Cumhurbaşkanı Recep Tayyip Erdoğan da 8 Mart’ta katıldığı programda yaşanan olayı hatırlatarak, “Üç ay sonra serbest bırakmışlar adamı, hemen aradık, araştırdık. Hamdolsun tekrar bu adi herifi içeri almışlar. Düşünün, 23 yerinden bıçaklıyor. Ey hâkim! Sen nasıl oluyor da böyle birini serbest bırakıyorsun. Hâkim olabilir, savcı olabilir, fark etmez.

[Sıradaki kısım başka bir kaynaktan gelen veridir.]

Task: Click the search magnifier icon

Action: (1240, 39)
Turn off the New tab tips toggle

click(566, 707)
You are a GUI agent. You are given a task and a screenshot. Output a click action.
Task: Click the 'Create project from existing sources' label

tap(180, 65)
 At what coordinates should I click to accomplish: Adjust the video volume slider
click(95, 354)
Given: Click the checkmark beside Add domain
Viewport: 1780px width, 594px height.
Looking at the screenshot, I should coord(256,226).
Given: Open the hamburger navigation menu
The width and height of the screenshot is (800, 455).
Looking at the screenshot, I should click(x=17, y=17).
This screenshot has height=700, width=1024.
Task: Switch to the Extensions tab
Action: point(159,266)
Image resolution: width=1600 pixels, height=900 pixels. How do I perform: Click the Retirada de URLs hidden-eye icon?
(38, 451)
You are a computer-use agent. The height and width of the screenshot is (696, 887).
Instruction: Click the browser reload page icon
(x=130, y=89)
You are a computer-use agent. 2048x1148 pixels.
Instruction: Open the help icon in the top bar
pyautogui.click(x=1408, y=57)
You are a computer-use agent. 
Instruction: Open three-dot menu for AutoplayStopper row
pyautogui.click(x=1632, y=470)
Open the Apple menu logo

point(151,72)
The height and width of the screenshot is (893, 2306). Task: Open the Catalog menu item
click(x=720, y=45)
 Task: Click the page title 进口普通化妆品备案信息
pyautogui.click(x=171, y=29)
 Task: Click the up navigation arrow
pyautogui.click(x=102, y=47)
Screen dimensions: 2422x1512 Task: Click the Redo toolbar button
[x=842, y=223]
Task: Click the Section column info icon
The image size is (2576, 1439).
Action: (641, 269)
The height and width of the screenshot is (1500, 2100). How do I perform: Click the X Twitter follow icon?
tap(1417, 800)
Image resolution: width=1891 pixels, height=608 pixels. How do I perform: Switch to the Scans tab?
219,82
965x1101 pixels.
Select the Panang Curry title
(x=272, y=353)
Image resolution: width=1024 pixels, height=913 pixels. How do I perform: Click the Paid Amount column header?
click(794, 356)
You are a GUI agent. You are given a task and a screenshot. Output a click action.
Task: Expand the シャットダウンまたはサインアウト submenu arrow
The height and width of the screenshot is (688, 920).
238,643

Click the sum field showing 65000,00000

Gereğini yapacağız” demişti.

“Adalet Bakanı Bekir Bozdağ da Samet Ağ’ın tahliyesini isteyen Savcı ile tahliye eden Hâkim hakkında HSK’ya inceleme yapılması için izin vermişti.

HSK 2. Dairesi soruşturmaya konu iddialarla ilgili yapılan inceleme kapsamında soruşturma sonuçlanana kadar Samet Ağ’ın tahliyesini isteyen Savcı ile tahliye eden Hâkimin görev yerlerini değiştirdi.

Hâkimin Şırnak’ın Silopi ilçesine, Savcıyı ise Bitlis’in Mutki ilçesine geçici olarak görevlendirilmesine karar verilmiştir.”

* * *

Bakınız, sevgili okurlar.

Cumhurbaşkanının adil vicdanının derinliğine dayanarak böylesine insafsızca suç işleyen insanları koruma mahiyetinde devletin adaletini kötüye kullanma, hâkim ve savcının yaptığını göz ardı etmemesi şayan-ı dikkattir.

İşte hukuk budur.

Adalet budur.

Ama eğer Cumhurbaşkanı müdahale etmemiş olsaydı, “kim kime dum duma?” gibi bir misal ortaya çıkacaktı.

Bu itibarla her zaman söylüyoruz.

Bizim burada yazdığımız bu yazılar, Türk adaletini, Türk mahkemelerini, Türk hâkim ve savcılarını yermek değildir...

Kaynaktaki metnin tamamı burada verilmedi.